Problem set:
A - Using the passage on the expected number of uniform variables, state whether each statement agrees with it, answering yes or no and quoting the words that decide it: (i) the expected count needed to get a sum greater than 1 is Euler's number; (ii) the uniform variables are drawn between 0 and 2; (iii) the derivation begins the running sum at 1.
B - Extend the passage on the expected number of uniform variables needed to exceed 1, starting after its last sentence.

+++ Document +++

This problem is all about taking a simple problem in probability and complicating it.
Consider the problem of finding the expected number of uniform variables between $0$ and $1$ needed to get a sum greater than $1$. This problem is well studied and surprisingly the answer turns out to be $e$, Euler's number.
The derivation goes something like this. Starting with $0$, we keep generating Uniform random variable $X \sim U(0,1)$ and adding them until we exceed $1$. Let $\mathbb{E}(x)$ be the expected number of random variables needed when we start from $x$.
It's easy to that $\mathbb{E}(x)=0$ for $x>1$ and $E(1)=1$, both by problem definition.

+++ Data provided +++

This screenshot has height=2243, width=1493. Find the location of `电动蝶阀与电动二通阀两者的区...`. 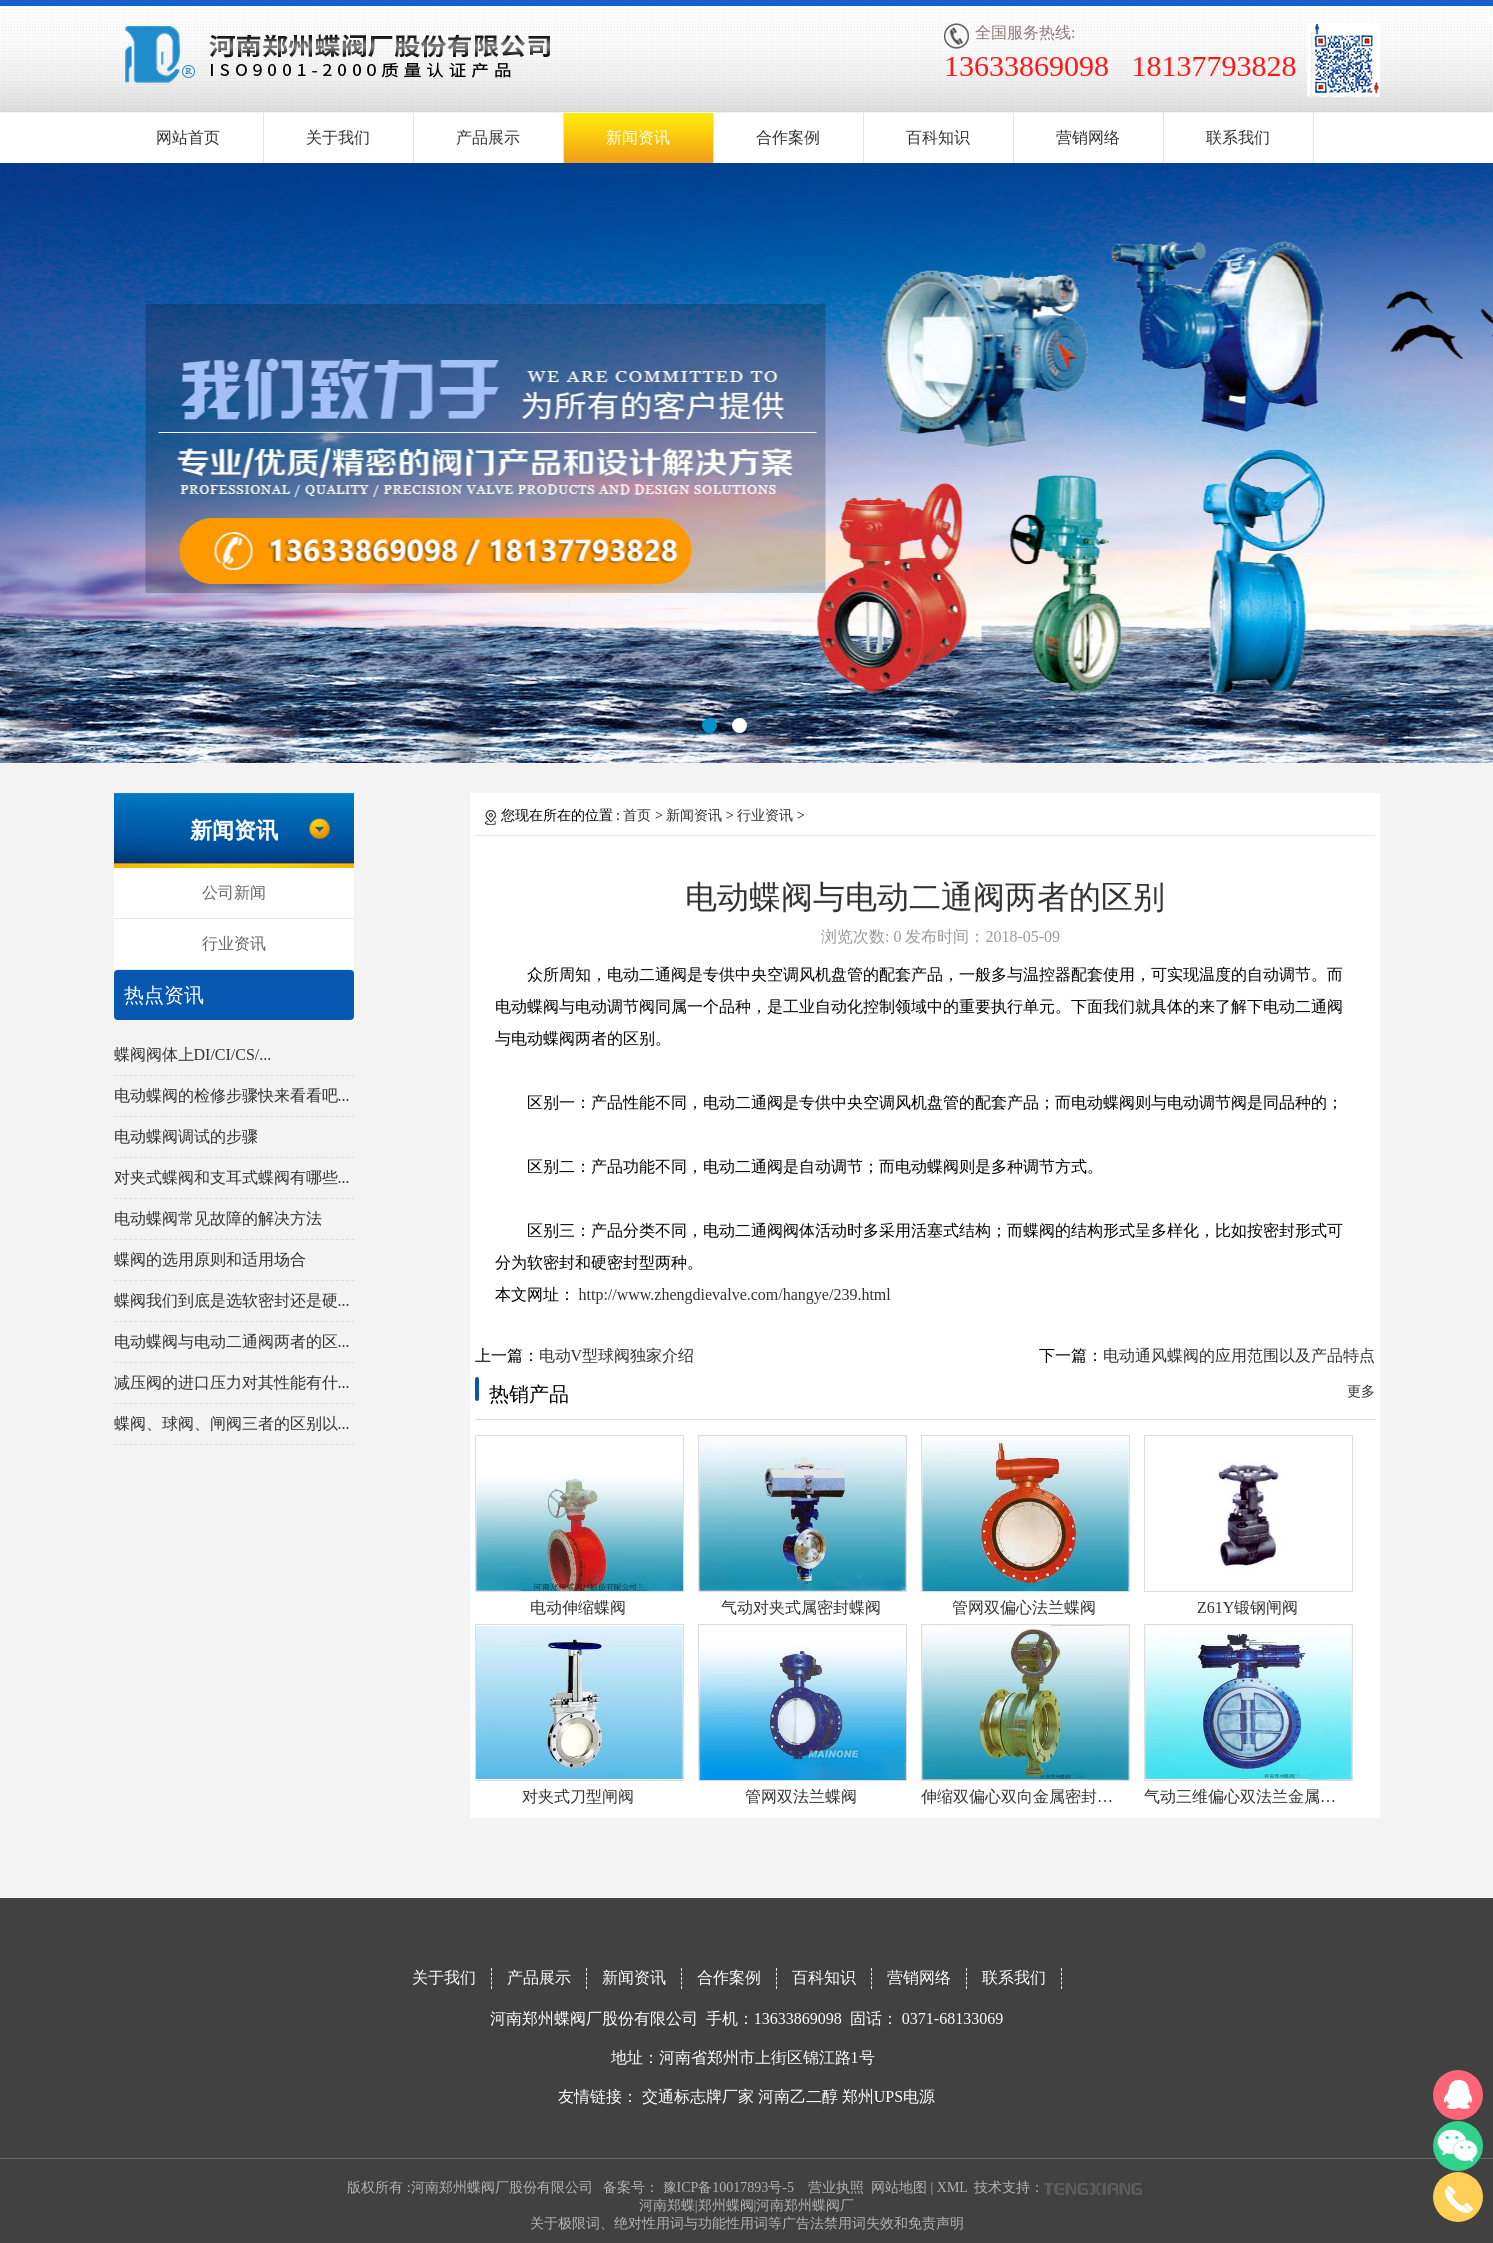

电动蝶阀与电动二通阀两者的区... is located at coordinates (232, 1341).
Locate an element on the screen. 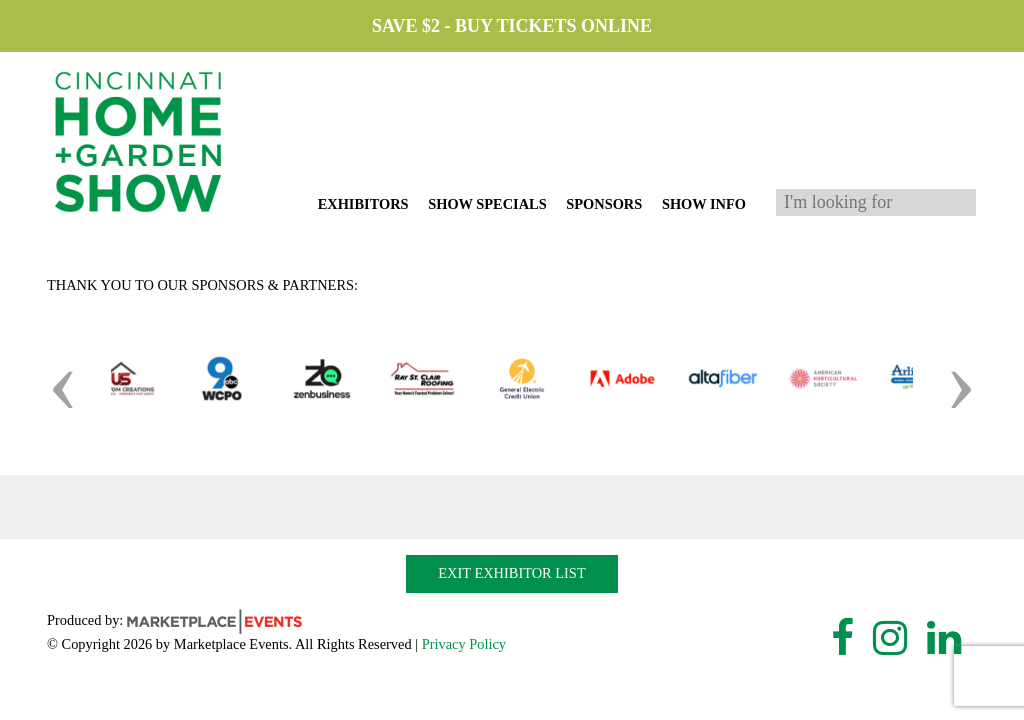  Show Specials is located at coordinates (487, 204).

+++

Results by task:
A -
(i) Yes: "surprisingly the answer turns out to be $e$, Euler's number."
(ii) No: "uniform variables between $0$ and $1$"
(iii) No: "Starting with $0$, we keep generating Uniform random variable $X \sim U(0,1)$"

B -
Now it's easy to write the following equation.
$\mathbb{E}(x)=1+\displaystyle\int\limits_0^1\mathbb{E}(x+t)\,dt$
Now let $y=x+t$. The only thing to take care is when $t=1$, $y=1+x$. But we already know that expected value is $0$ for a value exceeding $1$. Hence, we can only consider the integral with $1$ as the upper limit.
$\mathbb{E}(x)=1+\displaystyle\int\limits_x^1\mathbb{E}(y)\,dy$
For reasons that'll be apparent later in this post, let's define a family of functions $f_k(z)$ such that $f_k^{(k)}(z)=D^k f_k(z)=\mathbb{E}(z)$ and $f_k(1)=0$, $k > 0$. Here the bracketed exponents denotes differentiation and $D$ denotes the differentiation operator.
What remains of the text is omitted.